Top of GIVEN INFORMATION

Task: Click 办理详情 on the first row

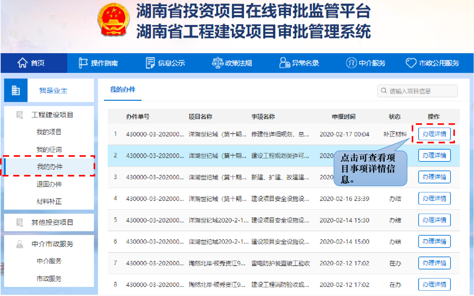Action: 434,134
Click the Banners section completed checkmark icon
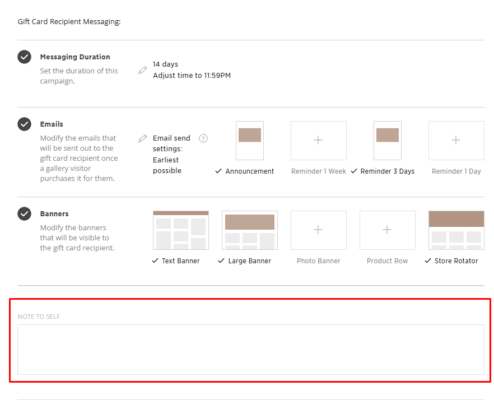The width and height of the screenshot is (494, 400). [x=24, y=213]
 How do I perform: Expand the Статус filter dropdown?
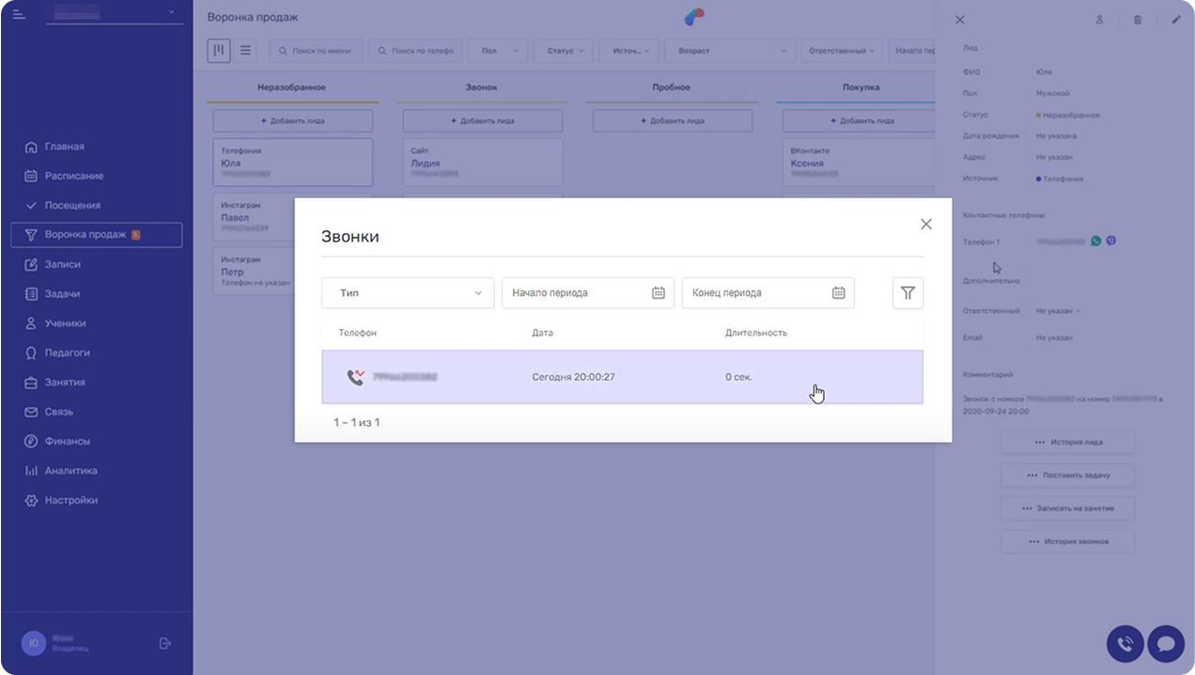click(565, 51)
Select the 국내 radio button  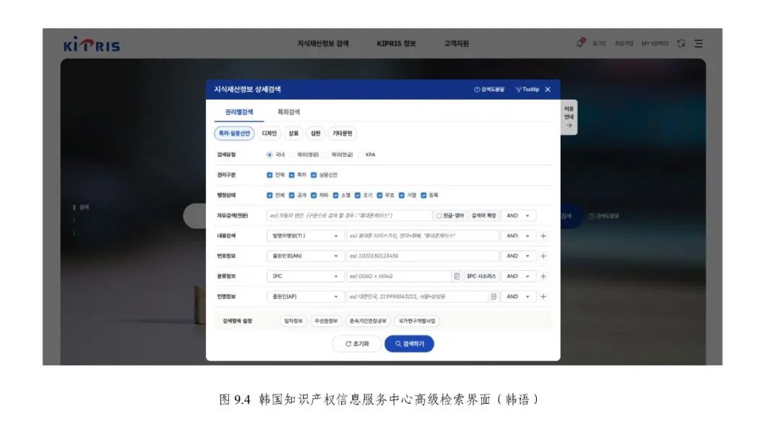coord(270,155)
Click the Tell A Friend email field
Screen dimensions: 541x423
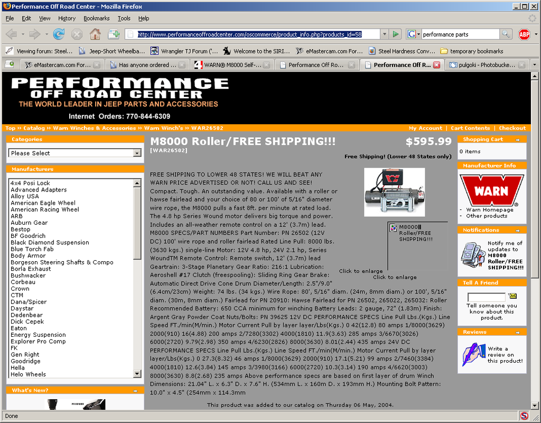tap(486, 297)
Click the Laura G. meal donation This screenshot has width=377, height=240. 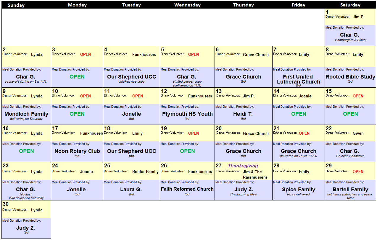pos(131,190)
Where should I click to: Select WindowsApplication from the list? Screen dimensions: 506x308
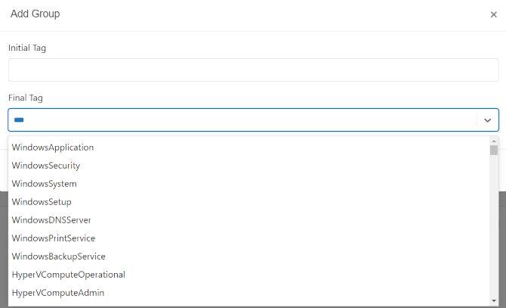click(248, 148)
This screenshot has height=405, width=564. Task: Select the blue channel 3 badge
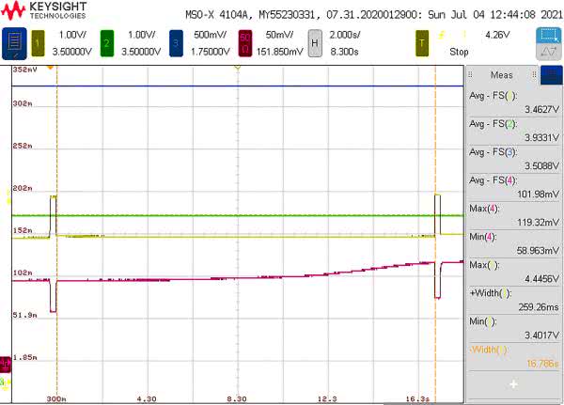pyautogui.click(x=173, y=40)
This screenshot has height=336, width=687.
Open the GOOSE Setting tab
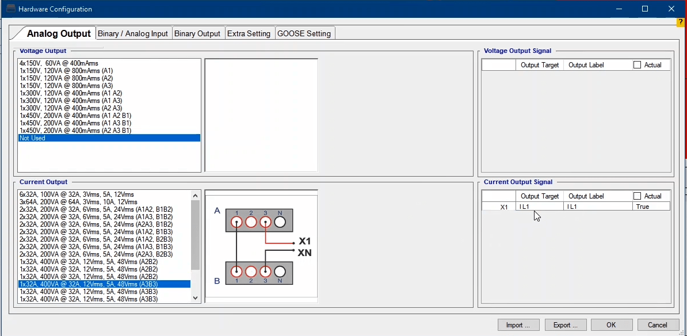point(304,33)

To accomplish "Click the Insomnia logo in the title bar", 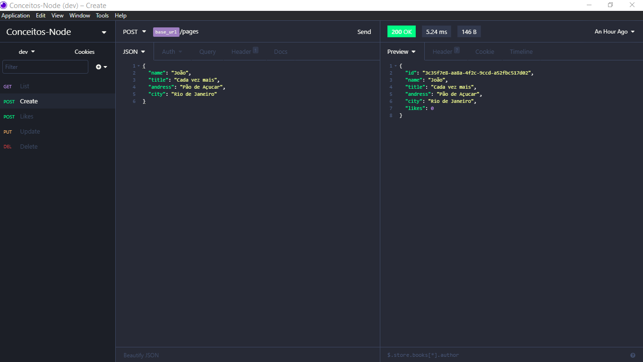I will (5, 5).
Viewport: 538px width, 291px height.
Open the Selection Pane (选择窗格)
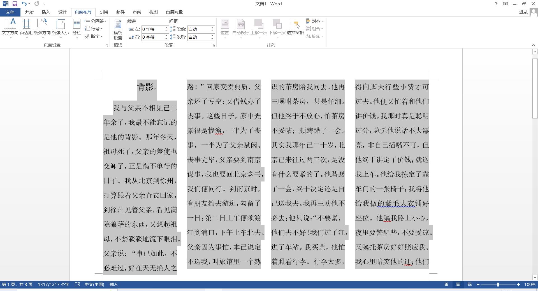(x=295, y=27)
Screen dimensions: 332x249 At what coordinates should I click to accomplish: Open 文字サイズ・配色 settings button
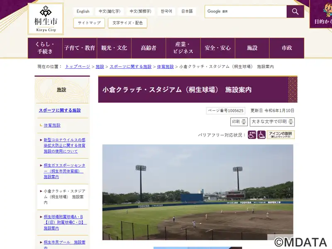click(x=127, y=23)
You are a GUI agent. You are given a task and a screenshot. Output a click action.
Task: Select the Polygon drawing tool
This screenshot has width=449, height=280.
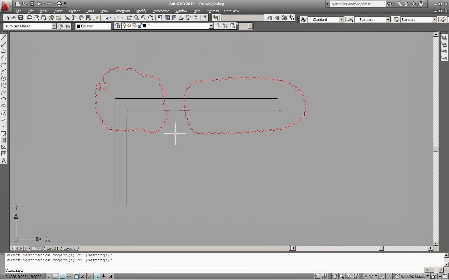4,58
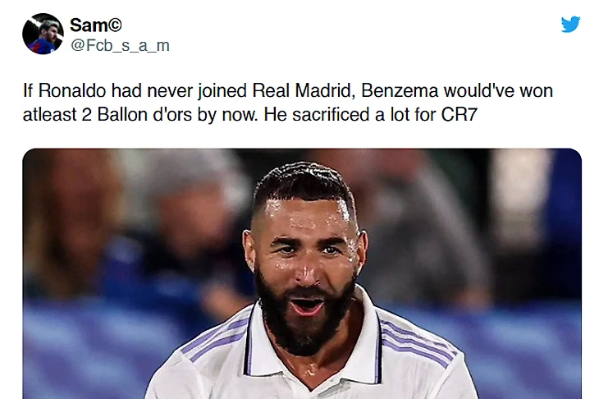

Bottom of GIVEN INFORMATION

Take the line containing "Viewport: 538px width, 291px height." and every line after it up to the end of the data, and write them out exactly, without the pictures.

Viewport: 538px width, 291px height.
Open the Selection Pane (选择窗格)
(x=295, y=27)
Screen dimensions: 332x249 At what coordinates should I click to accomplish: Open 文字サイズ・配色 settings button
click(x=127, y=23)
You are a GUI agent. You are given a task and a screenshot. Output a click action.
Task: Select the Polygon drawing tool
This screenshot has width=449, height=280.
4,58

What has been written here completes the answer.